We've seen laptops from the Toshiba Satellite A665 line before (more than once, in fact), and we've also previously seen laptops that incorporate Nvidia's 3D Vision technology. You can probably guess where this is going, as the new Satellite A665-3DV takes that familiar multimedia system and adds support for 3D Vision.
The A665-3DV is a powerful performer, and solves a big problem with 3D gaming by building in all the required 3D-compatible hardware (the most important being the 120Hz display), requiring only your (included) rechargeable 3D glasses and a small USB IR emitter--the whole thing is much less cumbersome than using Nvidia's 3D Vision on a desktop PC. The Blu-ray drive also works with 3D Blu-ray discs, although the smallish screen doesn't make for a great group viewing experience.
Still, unless you're a real 3D fan, $1,599 is a bit of a stretch for a 15.6-inch laptop (interestingly, the two most recent Satellite A665 models we saw had slightly larger 16-inch displays), even one with an Intel Core i7-740QM CPU and Nvidia GeForce 350M GPU. If we were really into 3D PC gaming, we'd want something with a larger display, and better than the A665's 1,366x768 resolution.
|Price as reviewed||$1,599|
|Processor||1.73GHz Intel Core i7-740QM|
|Memory||4GB, 1,066MHz DDR3|
|Hard drive||640GB 7,200rpm|
|Graphics||Nvidia GeForce GTS 350M|
|Operating System||Windows 7 Home Premium (64-bit)|
|Dimensions (WD)||15.0 x 10.0 inches|
|Screen size (diagonal)||15.6 inches|
|System weight / Weight with AC adapter||6.7/8.1 pounds|
The look and feel of the A665-3DV is nearly identical to other Satellite A665 models we've reviewed.

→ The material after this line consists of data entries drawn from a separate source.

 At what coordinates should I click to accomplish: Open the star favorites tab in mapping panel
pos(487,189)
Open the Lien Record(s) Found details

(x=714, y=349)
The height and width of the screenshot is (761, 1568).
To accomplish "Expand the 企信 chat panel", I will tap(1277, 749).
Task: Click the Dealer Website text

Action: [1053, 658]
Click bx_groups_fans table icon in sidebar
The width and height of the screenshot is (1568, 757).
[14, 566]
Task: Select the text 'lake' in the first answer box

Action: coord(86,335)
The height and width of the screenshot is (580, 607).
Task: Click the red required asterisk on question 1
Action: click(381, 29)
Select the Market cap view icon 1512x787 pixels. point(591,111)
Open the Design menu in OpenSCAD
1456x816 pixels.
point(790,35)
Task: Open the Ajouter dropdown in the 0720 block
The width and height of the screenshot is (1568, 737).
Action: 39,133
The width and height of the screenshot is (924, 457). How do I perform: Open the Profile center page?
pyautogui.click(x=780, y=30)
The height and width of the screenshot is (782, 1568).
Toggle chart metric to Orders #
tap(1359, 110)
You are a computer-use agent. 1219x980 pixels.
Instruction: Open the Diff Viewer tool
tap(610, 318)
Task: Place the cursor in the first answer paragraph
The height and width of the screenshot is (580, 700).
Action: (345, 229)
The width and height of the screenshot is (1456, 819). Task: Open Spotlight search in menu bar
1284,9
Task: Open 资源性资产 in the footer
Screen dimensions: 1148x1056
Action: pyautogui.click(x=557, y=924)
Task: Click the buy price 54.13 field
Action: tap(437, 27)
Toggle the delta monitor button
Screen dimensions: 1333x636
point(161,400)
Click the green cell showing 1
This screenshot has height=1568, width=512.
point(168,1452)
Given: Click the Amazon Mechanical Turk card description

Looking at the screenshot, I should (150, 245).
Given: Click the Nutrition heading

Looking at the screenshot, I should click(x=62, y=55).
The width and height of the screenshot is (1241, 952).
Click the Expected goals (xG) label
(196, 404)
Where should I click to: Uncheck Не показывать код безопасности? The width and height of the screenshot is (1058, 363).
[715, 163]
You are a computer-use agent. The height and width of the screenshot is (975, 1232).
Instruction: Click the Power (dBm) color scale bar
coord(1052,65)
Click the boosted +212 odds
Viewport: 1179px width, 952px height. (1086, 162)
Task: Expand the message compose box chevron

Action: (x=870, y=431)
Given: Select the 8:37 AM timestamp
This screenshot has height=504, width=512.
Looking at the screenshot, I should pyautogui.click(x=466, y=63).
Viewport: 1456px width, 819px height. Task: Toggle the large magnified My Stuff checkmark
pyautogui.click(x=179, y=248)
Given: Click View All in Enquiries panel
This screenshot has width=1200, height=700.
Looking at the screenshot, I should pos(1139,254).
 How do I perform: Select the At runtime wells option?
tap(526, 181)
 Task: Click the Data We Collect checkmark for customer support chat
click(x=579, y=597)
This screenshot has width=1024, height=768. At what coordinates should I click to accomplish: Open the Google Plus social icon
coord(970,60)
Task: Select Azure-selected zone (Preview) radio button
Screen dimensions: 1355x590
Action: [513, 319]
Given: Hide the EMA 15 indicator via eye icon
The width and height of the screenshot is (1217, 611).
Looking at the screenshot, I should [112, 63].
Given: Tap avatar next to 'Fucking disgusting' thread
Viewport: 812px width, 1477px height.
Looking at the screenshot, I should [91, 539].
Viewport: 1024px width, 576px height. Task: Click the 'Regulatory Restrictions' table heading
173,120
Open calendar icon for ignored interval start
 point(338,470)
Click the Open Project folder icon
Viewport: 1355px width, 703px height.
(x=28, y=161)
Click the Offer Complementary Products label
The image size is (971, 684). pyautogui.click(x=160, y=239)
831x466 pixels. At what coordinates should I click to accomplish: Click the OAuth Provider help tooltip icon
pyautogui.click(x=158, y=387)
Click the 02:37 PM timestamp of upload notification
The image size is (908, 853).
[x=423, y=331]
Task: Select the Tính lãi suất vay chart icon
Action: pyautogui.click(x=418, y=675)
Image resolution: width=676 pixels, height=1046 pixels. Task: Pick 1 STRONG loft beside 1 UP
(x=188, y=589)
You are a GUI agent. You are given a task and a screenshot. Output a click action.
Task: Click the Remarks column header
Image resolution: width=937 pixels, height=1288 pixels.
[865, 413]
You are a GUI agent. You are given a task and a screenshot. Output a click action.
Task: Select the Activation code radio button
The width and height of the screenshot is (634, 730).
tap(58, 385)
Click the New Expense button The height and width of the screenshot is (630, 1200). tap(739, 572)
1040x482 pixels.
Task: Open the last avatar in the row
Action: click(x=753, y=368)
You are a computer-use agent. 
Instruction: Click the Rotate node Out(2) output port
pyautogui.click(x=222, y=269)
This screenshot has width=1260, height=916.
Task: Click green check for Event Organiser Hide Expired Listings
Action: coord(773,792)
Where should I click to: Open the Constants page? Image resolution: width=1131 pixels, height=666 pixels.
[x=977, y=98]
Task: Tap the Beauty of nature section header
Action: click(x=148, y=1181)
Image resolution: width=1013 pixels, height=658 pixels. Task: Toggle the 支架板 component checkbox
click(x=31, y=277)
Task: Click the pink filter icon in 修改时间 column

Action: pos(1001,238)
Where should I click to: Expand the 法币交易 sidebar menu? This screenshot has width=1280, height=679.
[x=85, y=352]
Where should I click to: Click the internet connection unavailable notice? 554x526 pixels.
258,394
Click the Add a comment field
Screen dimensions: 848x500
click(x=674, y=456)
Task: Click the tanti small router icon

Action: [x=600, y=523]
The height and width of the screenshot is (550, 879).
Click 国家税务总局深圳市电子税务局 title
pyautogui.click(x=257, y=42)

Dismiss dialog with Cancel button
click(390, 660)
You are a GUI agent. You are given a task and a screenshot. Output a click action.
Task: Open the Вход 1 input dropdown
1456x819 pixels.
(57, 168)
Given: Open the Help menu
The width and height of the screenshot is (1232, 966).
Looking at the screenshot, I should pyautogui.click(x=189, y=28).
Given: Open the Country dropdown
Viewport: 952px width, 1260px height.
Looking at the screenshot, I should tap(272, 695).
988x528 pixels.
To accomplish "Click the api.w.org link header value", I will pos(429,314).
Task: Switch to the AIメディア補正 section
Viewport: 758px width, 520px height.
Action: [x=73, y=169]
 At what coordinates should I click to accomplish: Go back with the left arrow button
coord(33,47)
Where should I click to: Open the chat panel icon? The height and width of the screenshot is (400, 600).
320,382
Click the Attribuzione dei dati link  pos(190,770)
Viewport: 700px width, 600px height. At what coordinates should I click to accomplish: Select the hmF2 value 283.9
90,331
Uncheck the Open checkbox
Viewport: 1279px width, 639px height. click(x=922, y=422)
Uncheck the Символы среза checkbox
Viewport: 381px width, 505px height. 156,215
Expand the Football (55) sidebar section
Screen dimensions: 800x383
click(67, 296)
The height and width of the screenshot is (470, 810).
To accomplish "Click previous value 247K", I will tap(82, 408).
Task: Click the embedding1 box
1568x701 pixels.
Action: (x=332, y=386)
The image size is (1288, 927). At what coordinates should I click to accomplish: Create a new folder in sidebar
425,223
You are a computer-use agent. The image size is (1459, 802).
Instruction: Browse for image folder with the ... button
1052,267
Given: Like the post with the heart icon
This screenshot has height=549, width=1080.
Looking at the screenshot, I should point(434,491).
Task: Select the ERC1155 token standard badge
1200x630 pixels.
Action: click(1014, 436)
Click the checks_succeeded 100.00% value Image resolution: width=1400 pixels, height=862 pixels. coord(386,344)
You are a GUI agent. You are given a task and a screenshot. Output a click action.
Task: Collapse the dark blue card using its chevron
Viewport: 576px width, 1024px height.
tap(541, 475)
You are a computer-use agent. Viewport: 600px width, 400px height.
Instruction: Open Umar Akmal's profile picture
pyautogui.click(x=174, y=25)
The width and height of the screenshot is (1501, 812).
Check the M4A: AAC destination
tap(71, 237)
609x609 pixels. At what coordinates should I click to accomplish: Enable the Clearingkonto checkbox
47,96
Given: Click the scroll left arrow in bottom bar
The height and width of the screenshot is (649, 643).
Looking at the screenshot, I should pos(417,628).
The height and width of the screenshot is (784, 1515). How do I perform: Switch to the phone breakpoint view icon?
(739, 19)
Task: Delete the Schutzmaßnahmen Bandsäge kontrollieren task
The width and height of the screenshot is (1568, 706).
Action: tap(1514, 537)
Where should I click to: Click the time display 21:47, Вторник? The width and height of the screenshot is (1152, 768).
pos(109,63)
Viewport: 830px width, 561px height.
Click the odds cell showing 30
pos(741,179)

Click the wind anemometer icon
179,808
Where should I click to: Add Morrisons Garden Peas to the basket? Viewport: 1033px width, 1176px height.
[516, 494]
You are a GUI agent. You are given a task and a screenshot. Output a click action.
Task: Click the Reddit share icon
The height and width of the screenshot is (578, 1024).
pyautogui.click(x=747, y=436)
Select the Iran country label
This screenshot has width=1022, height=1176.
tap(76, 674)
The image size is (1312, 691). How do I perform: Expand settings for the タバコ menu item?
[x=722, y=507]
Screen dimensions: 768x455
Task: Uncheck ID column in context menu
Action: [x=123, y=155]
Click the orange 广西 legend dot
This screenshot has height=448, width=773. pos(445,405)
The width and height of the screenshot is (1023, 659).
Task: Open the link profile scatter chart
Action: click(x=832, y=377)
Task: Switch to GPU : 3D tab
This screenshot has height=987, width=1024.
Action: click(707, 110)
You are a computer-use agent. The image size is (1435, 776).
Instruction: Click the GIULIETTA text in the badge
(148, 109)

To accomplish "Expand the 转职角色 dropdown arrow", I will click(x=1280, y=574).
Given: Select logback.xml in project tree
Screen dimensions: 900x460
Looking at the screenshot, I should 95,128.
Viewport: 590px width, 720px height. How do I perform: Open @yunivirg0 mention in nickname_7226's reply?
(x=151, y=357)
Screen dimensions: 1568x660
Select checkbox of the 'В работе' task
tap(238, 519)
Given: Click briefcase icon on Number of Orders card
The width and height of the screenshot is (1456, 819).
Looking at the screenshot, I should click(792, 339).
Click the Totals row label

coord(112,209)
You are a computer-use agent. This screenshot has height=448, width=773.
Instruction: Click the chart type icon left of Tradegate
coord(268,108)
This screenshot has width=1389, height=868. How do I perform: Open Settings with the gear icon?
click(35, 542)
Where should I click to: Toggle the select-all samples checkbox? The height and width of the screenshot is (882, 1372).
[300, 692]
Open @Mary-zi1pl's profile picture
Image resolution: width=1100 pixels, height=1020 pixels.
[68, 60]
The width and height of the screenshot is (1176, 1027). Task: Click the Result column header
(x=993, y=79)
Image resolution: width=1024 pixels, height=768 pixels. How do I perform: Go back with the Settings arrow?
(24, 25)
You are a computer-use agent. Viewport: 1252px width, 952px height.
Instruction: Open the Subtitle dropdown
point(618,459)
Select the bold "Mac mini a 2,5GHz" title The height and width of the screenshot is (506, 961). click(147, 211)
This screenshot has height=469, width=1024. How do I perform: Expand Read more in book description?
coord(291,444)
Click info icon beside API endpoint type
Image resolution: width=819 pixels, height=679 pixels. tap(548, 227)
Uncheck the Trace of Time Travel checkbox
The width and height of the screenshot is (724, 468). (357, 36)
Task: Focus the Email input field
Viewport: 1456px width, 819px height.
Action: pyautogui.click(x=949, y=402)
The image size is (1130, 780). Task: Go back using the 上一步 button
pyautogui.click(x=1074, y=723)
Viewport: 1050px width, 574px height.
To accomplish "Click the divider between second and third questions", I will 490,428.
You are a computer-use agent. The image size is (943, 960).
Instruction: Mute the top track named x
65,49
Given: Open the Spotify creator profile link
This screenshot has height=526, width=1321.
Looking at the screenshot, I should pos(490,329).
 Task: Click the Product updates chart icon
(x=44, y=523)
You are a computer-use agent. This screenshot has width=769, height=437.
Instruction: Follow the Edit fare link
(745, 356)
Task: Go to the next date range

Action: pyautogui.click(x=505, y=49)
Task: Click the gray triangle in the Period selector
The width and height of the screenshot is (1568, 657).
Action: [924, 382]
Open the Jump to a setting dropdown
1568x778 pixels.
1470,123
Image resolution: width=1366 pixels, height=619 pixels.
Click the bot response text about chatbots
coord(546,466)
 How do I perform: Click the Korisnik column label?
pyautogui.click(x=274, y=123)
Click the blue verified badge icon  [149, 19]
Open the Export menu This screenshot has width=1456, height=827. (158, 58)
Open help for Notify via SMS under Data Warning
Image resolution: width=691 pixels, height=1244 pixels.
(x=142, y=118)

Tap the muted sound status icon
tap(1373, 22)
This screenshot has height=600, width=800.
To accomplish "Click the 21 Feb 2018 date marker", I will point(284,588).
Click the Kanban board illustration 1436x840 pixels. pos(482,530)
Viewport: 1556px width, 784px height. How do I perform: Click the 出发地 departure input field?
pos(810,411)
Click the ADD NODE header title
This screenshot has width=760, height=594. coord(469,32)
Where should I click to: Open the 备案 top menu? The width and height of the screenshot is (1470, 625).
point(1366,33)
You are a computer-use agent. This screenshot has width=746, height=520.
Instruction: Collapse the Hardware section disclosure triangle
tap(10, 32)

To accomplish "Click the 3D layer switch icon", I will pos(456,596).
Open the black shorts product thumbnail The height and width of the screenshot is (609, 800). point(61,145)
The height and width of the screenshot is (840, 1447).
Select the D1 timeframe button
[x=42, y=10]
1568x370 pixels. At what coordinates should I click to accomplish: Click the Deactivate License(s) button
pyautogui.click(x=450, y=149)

The textured gray plastic that covers most of the body looks and feels like it belongs on a less expensive machine. There's nothing wrong with it, but it certainly doesn't make this a living room or den showpiece. At the same time, the construction feels for the most part very solid and sturdy, and there's no annoying flex under the keyboard--a common problem in laptops of all price ranges. Even better, the lid and wrist rest have a fine-textured pattern that repels fingerprints.
The keyboard is the typical island-style seen on almost every new laptop, with flat-topped, widely spaced keys. The 15.6-inch laptop body gives just enough room for a full number pad to the right of the keyboard, and there's a row of touch-sensitive media control buttons above the Function keys. We've frequently dinged Toshiba's media control buttons for emitting a loud beep, even when hitting mute (which was always counterintuitive, to say the least). Though the volume up/down buttons still beep by default, at least Toshiba removed the beep from the speaker button while muting. (To disable all the beeps, go to the Toshiba utilities folder, click HWSetup, then the Button Setting tab, and disable "Function Button Sound Notification.")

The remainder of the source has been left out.